+++ TEXT BLOCK
The XmpInformation Class
- class PyPDF2.xmp.XmpInformation(stream)[source]
Bases:
PyPDF2.generic.PdfObject
An object that represents Adobe XMP metadata. Usually accessed by
getXmpMetadata()
- property custom_properties
Retrieves custom metadata properties defined in the undocumented pdfx metadata schema.
- Returns
a dictionary of key/value items for custom metadata properties.
- Return type
dict
- property dc_contributor
Contributors to the resource (other than the authors). An unsorted array of names.
- property dc_coverage
Text describing the extent or scope of the resource.
- property dc_creator
A sorted array of names of the authors of the resource, listed in order of precedence.
- property dc_date
A sorted array of dates (datetime.datetime instances) of significance to the resource. The dates and times are in UTC.
- property dc_description
A language-keyed dictionary of textual descriptions of the content of the resource.
- property dc_format
The mime-type of the resource.
- property dc_identifier
Unique identifier of the resource.
- property dc_language
An unordered array specifying the languages used in the resource.
- property dc_publisher
An unordered array of publisher names.
- property dc_relation
An unordered array of text descriptions of relationships to other documents.
- property dc_rights
A language-keyed dictionary of textual descriptions of the rights the user has to this resource.
- property dc_source
Unique identifier of the work from which this resource was derived.
- property dc_subject
An unordered array of descriptive phrases or keywrods that specify the topic of the content of the resource.
- property dc_title
A language-keyed dictionary of the title of the resource.
- property dc_type
An unordered array of textual descriptions of the document type.
- getElement(aboutUri, namespace, name)[source]
Deprecated since version 1.28.0: Use
get_element()
instead.
- getNodesInNamespace(aboutUri, namespace)[source]
Deprecated since version 1.28.0: Use
get_nodes_in_namespace()
instead.
- property pdf_keywords
An unformatted text string representing document keywords.
- property pdf_pdfversion
The PDF file version, for example 1.0, 1.3.
- property pdf_producer
The name of the tool that created the PDF document.
- writeToStream(stream, encryption_key)[source]
Deprecated since version 1.28.0: Use
write_to_stream()
instead.
- property xmp_createDate
The date and time the resource was originally created. The date and time are returned as a UTC datetime.datetime object.
- property xmp_creatorTool
The name of the first known tool used to create the resource.
- property xmp_metadataDate
The date and time that any metadata for this resource was last changed. The date and time are returned as a UTC datetime.datetime object.
- property xmp_modifyDate
The date and time the resource was last modified. The date and time are returned as a UTC datetime.datetime object.
- property xmpmm_documentId
The common identifier for all versions and renditions of this resource.
++++++
▸ **JOB**: Please state what the pdf_producer property gives, according to the XmpInformation documentation above.
+++ COLLECTED MATERIAL
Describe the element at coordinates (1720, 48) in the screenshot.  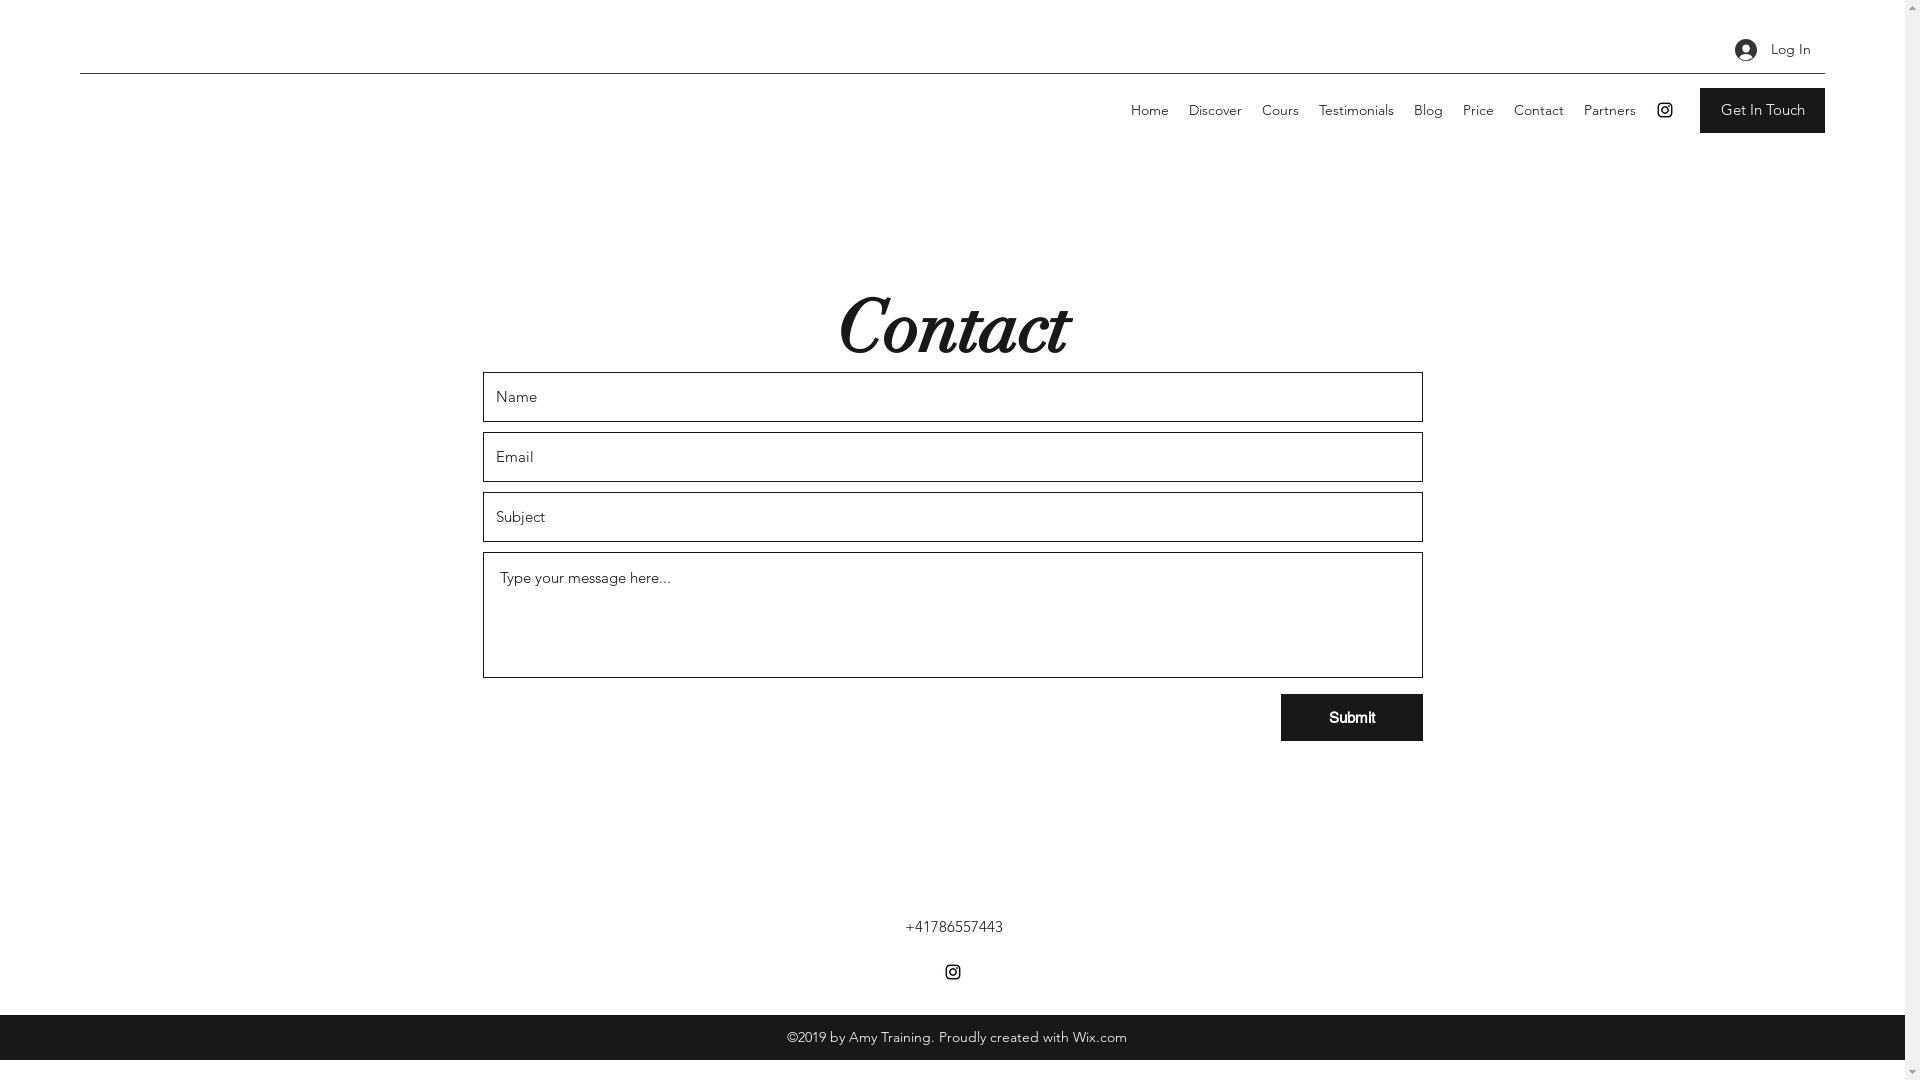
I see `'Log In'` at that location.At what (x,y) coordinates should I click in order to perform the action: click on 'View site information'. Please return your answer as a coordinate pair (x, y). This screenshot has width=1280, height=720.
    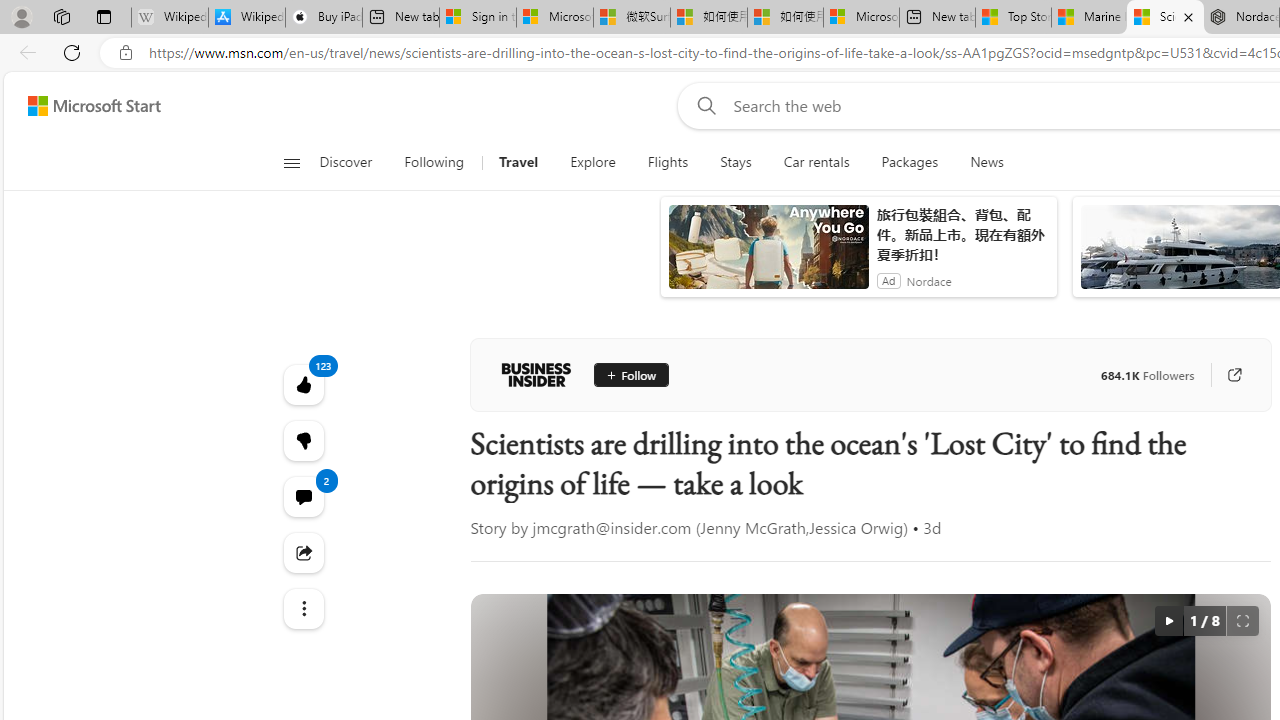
++++++
▸ **OUTPUT OF THE EXERCISE**: The name of the tool that created the PDF document.